Electronic sensors that are able to detect and measure the presence of biomolecules such as sugars or DNA segments. Currently created by:
- (a) Fusing organic matter (e.g., enzymes, antibodies, receptors, or nucleic acids) to tiny electrodes; yielding devices that convert natural chemical reactions into electric current to measure blood levels of certain chemicals (e.g., glucose or insulin), control functions in an artificial organ, monitor some industrial processes, act as a robot’s “nose,” etc.
- (b) Fusing organic matter (e.g., segment of DNA, antibody, enzyme, etc.) onto the surfaces of etched silicon wafers; yielding devices that convert supramolecular interactions [e.g., nucleotide hybridization, enzyme-substrate binding, lectin-carbohydrate (sugar) interactions, antibody-antigen binding, host-guest complexation, etc.] into electric current via a charge-coupled device (CCD) detector that measures the shift in interference pattern caused by change in refractive index that results when (sensed) molecule tightly binds to the fused organic matter. For such an etched-silicon-wafer biosensor, the nucleotide hybridization (binding) enables the detection of femtomolar (10-‘5 mole or 0.000000000000001) concentrations of DNA. If the (sensed) DNA segment is not complementary to the fused DNA segment, there is no significant change in the interference pattern.

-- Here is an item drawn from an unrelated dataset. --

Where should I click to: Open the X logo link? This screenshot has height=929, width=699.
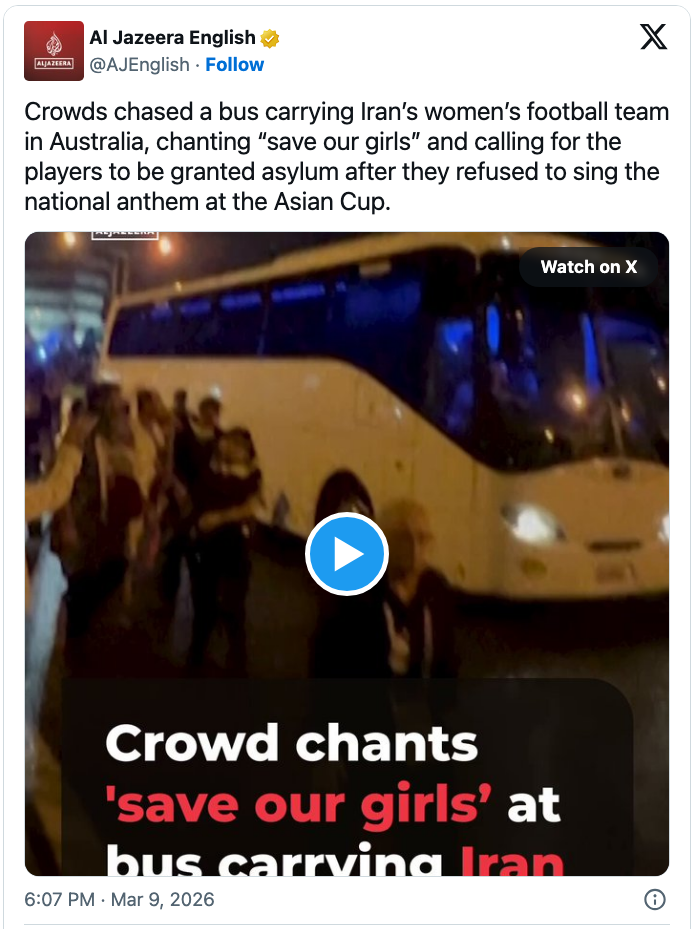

A major future goal is to build future generations of biosensors directly into computer chips. (Researchers have discovered that proteins can replace certain metals in semiconductors.) This would enable low-cost mass production via processes similar to those now used for existing semiconductor chips, with circuits built right into the sensor to process data picked up by the biological matter on the chip.